Each one of those would have been a deal breaker for me.

JustGotToKeepOnKeepingOn · 04/03/2021 10:39

What hurdles has he overcome for you?

To be honest all this talk of hurdles is very sad. You say hurdles I say you are overlooking seriously awful behaviour. The reason you are struggling with it is because he refuses to take any responsibility for how dreadful he has been.

Hurdles in a relationship are things you work on together - like supporting each other if one of you has been made redundant or how you rearrange childcare if one of your parents is seriously ill. The things you talk about are horrible things he has put you through.

I couldn't have tolerated any of the things you describe.

Eckhart · 04/03/2021 10:39

What is it that’s making everyone feel as though the relationship isn’t worth saving

The fact that the way he's overcoming all the hurdles is by being 'trained' by you.

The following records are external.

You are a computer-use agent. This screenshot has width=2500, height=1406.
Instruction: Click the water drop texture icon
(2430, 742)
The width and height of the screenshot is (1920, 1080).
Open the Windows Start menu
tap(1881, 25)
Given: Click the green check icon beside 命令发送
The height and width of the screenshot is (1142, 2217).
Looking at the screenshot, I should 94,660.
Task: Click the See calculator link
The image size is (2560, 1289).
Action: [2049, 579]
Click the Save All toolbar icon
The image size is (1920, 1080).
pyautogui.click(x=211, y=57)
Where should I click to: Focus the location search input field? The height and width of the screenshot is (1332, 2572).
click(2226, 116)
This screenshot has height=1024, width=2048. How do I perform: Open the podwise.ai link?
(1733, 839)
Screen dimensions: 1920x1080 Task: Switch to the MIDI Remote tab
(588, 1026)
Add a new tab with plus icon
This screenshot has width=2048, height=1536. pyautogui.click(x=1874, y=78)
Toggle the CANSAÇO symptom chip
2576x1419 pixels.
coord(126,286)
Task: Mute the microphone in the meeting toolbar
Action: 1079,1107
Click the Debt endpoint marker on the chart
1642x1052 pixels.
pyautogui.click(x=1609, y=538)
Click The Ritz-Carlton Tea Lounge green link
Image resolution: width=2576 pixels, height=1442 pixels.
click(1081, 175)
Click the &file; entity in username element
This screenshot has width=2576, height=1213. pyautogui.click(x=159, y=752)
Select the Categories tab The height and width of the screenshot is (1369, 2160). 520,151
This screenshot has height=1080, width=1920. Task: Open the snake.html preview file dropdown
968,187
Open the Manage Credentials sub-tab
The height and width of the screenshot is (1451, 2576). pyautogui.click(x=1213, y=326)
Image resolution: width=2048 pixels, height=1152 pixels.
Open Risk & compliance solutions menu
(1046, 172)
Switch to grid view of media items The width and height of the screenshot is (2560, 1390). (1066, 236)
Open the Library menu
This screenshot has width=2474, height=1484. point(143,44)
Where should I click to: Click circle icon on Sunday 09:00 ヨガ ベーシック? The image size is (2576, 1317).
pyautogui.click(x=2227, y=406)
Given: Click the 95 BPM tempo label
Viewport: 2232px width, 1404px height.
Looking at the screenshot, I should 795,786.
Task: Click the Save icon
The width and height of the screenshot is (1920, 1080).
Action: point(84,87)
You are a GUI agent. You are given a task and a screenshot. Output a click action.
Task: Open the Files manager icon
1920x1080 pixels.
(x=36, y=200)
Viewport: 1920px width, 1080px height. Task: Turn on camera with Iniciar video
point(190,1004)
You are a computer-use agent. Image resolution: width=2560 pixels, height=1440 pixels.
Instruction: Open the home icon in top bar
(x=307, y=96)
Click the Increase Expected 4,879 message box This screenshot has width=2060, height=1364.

This means there's a high likelihood that he will revert to type in some if not all of the ways.

Also, if he was messaging other women while you were together, he's obviously quite capable of hiding very unacceptable truths from you. Trust him at your peril.

As a matter of interest, how many similar indiscretions have you committed in the relationship, where he's had to lay down boundaries and you've had to stick to them? What kind of hell have you put him through? If it's not equal, then he's 'putting you through hell', and having a fine old time himself. Is that the relationship you want to model for your miracle child?

DamnShesaSexyChick · 04/03/2021 10:42

He doesn’t really sound worth it tbh OP.

JackieweaverhasALLtheauthority · 04/03/2021 10:49

I couldn't have got past other women for a start.

Watching the way my husband was with my babies made me love him even more.

Knowing that i can rely on him ALWAYS is the bedrock of our relationship basically.

ravenmum · 04/03/2021 10:50

What is it that’s making everyone feel as though the relationship isn’t worth saving
The fact that all the hurdles are things he has done. And the fact that instead of being your rock, he has let you down time after time. And the fact that this question means you think the relationship needs saving.

But it sounds as if you could stay in this relationship indefinitely, because you are OK with putting your needs second, have got used to him letting you down and would probably forgive him for other, serious "hurdles" in future.